BRANO DI PARTENZA |
◇ ◇ ◇ ◇ ◇

Manca invece il nome del terzo Gran Maestro templare, Ebrardus de Barris, e la sua assenza sia nel calendario liturgico di Modena che in quello di Reims, ha fatto pensare che possa trattarsi di una damnatio memoriae. In effetti il terzo Gran Maestro lasciò l’ordine cavalleresco, nel 1152, scegliendo la vita monastica e ritirandosi a Clairvaux, luogo in cui visse oltre venti anni fino alla morte, avvenuta il 15 novembre del 1176. L’ improvvisa decisione di dimettersi dalla carica di Gran Maestro dovette rappresentare un duro colpo per l’ordine cavalleresco dei Templari, all’epoca non ancora ben consolidato.

◇ ◇ ◇ ◇ ◇

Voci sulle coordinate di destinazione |

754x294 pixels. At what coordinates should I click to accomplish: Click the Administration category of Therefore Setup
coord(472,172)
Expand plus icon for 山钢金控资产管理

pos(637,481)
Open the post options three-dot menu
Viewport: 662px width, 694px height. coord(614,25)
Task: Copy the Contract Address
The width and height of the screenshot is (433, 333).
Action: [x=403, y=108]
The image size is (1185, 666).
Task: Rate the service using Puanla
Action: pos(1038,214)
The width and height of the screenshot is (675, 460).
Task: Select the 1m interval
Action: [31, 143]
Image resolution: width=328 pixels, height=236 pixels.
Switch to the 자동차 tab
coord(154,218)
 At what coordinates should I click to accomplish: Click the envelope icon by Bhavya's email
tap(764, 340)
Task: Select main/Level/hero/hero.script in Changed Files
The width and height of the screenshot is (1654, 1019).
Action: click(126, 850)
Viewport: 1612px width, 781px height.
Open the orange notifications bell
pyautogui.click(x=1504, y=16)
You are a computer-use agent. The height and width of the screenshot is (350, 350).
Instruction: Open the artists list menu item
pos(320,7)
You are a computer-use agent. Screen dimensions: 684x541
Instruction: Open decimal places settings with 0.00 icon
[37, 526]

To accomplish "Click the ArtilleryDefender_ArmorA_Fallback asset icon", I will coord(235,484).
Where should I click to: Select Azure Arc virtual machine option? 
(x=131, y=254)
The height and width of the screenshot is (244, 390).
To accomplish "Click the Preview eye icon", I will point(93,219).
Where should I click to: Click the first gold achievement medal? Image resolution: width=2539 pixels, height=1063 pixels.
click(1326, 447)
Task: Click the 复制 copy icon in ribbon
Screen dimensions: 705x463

◇ ◇ ◇ ◇ ◇

CONSEGNA | Modifica il brano sul terzo Gran Maestro templare: riscrivi il tratto che comincia con "Manca invece il" e prosegue fino a "ancora ben consolidato.", mettendo "Chiaravalle" al posto di "Clairvaux". I record costituiscono un materiale a sé, distinto dal brano.

SOLUZIONE |
Manca invece il nome del terzo Gran Maestro templare, Ebrardus de Barris, e la sua assenza sia nel calendario liturgico di Modena che in quello di Reims, ha fatto pensare che possa trattarsi di una damnatio memoriae. In effetti il terzo Gran Maestro lasciò l’ordine cavalleresco, nel 1152, scegliendo la vita monastica e ritirandosi a Chiaravalle, luogo in cui visse oltre venti anni fino alla morte, avvenuta il 15 novembre del 1176. L’ improvvisa decisione di dimettersi dalla carica di Gran Maestro dovette rappresentare un duro colpo per l’ordine cavalleresco dei Templari, all’epoca non ancora ben consolidato.